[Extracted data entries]
# # # # # # #

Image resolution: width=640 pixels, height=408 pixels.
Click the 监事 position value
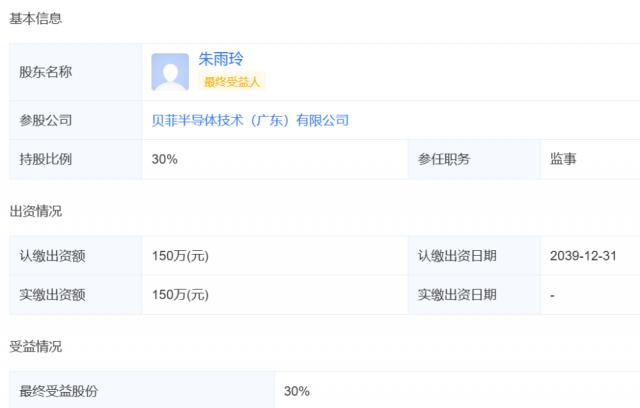(x=563, y=159)

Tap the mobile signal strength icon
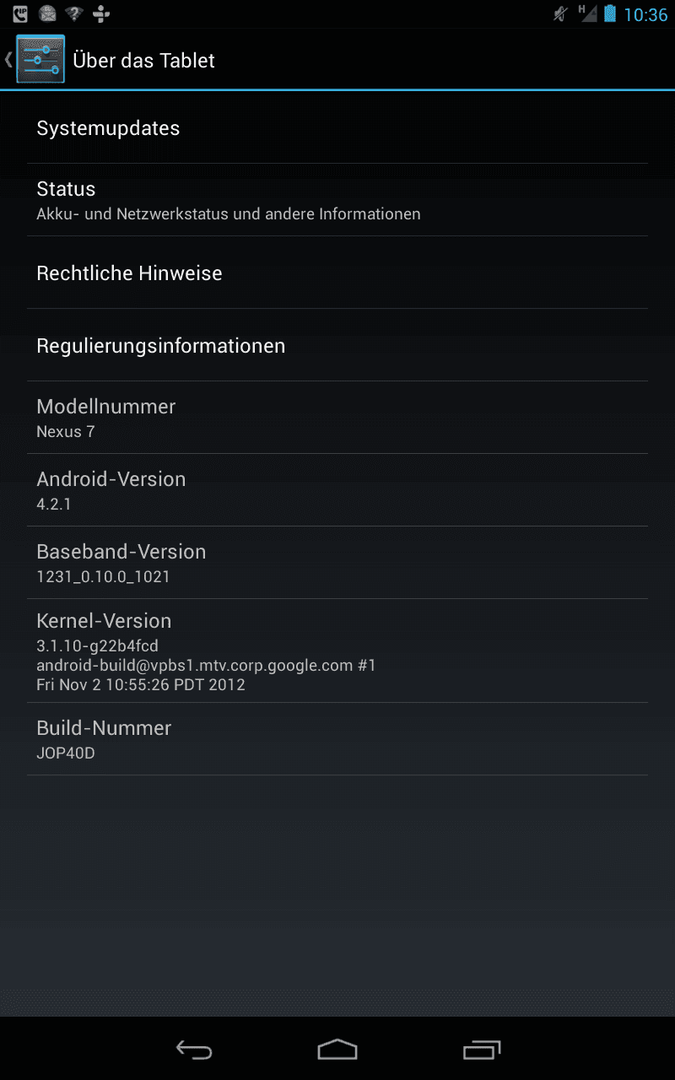588,14
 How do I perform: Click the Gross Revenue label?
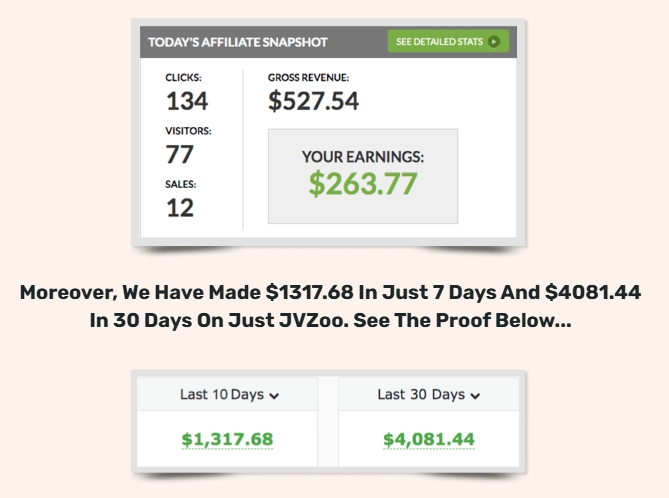pos(308,78)
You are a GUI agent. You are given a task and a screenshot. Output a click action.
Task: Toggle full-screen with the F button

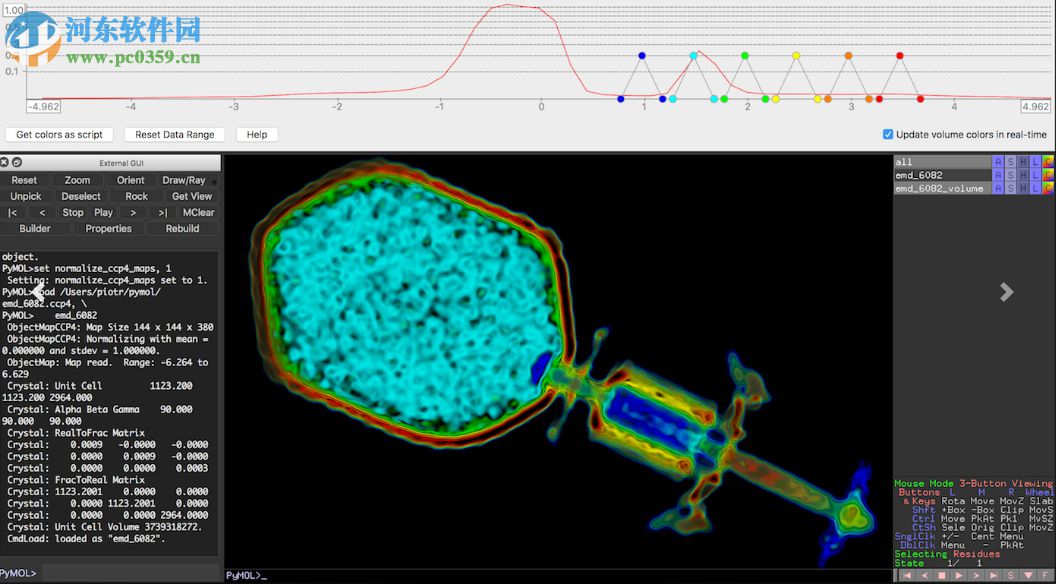click(x=1045, y=575)
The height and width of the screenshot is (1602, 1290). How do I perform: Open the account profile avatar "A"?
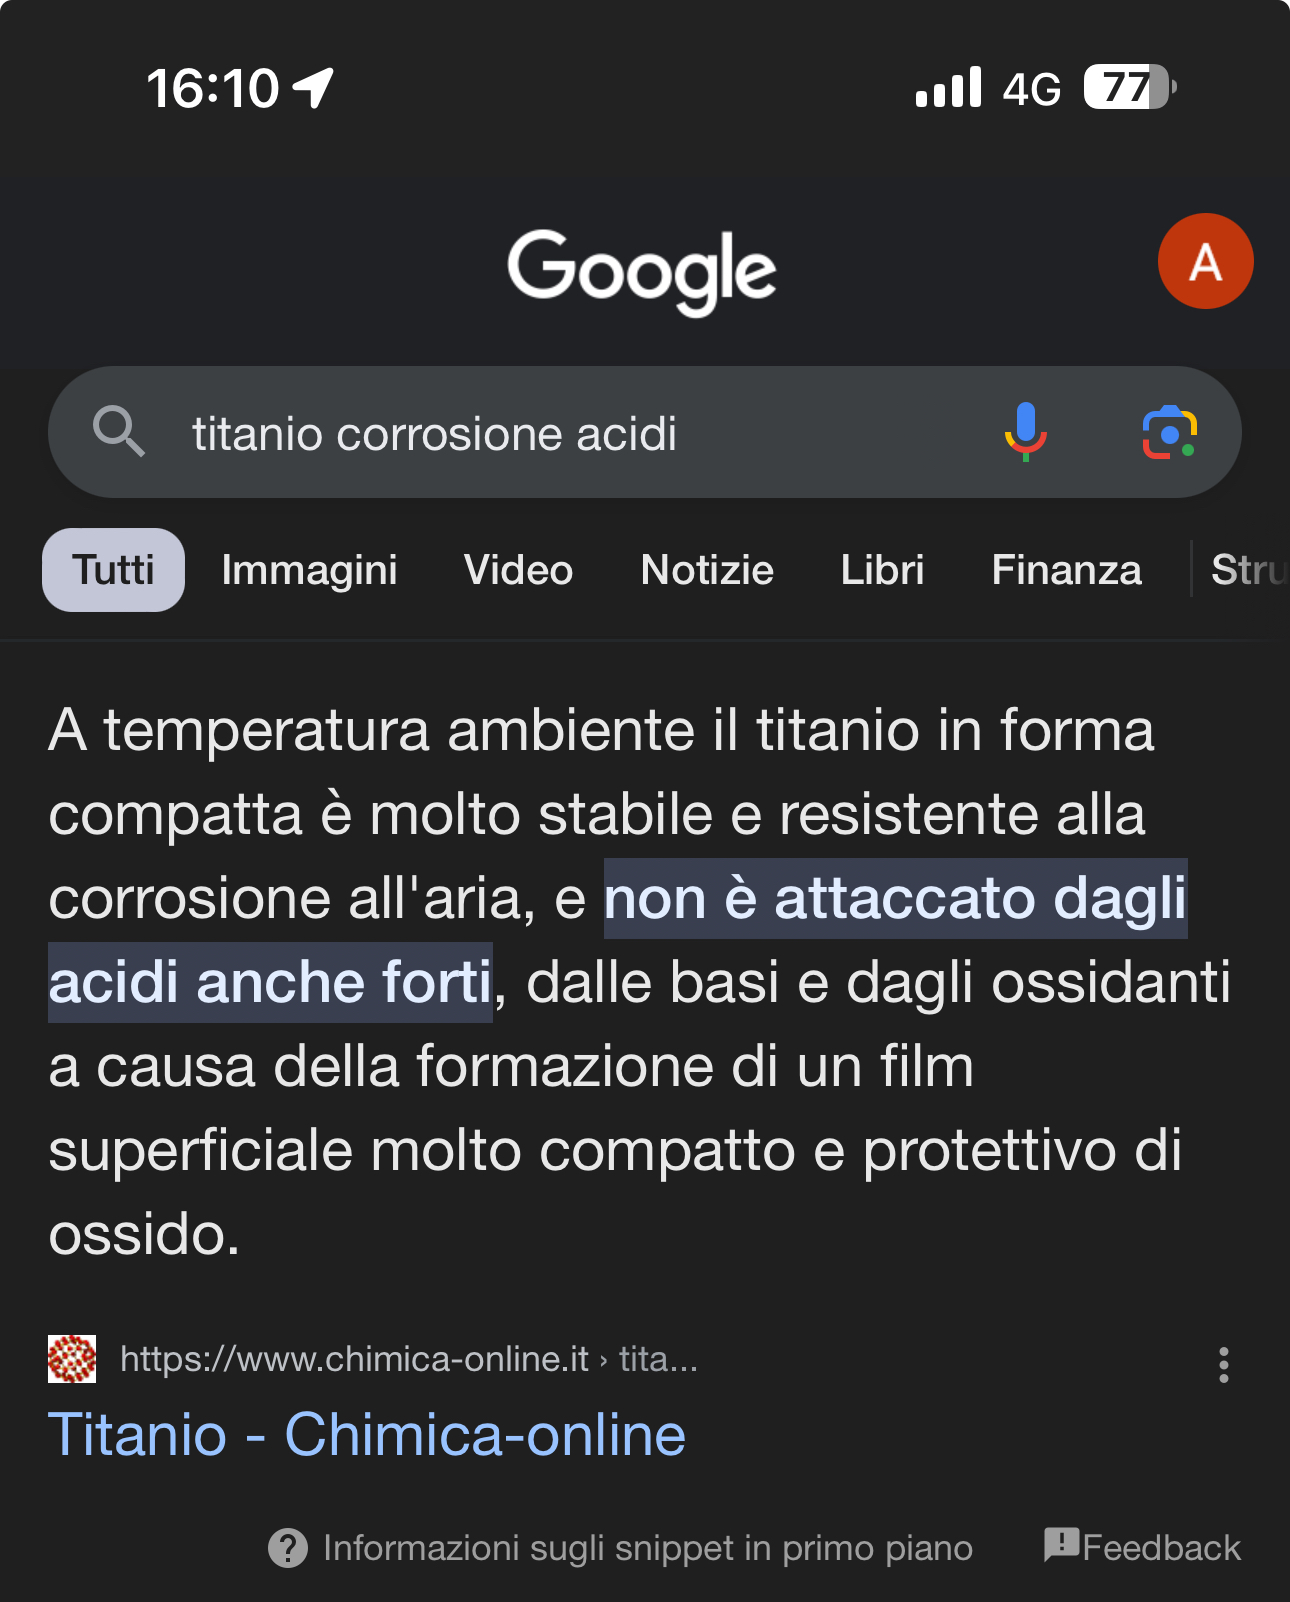[x=1205, y=261]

# # # # # # #

PROBLEM DETAILS.
Each line above is to be transcribed exactly, though its pictures are not.

ANSWER SECTION.
Image resolution: width=640 pixels, height=408 pixels.
Click the 监事 position value
(x=563, y=159)

Tap the mobile signal strength icon
588,14
 How do I perform: Click the Gross Revenue label?
pos(308,78)
You are a GUI agent. You are given a task and a screenshot. Output a click action.
Task: Toggle full-screen with the F button

click(x=1045, y=575)
The height and width of the screenshot is (1602, 1290). How do I perform: Open the account profile avatar "A"?
[x=1205, y=261]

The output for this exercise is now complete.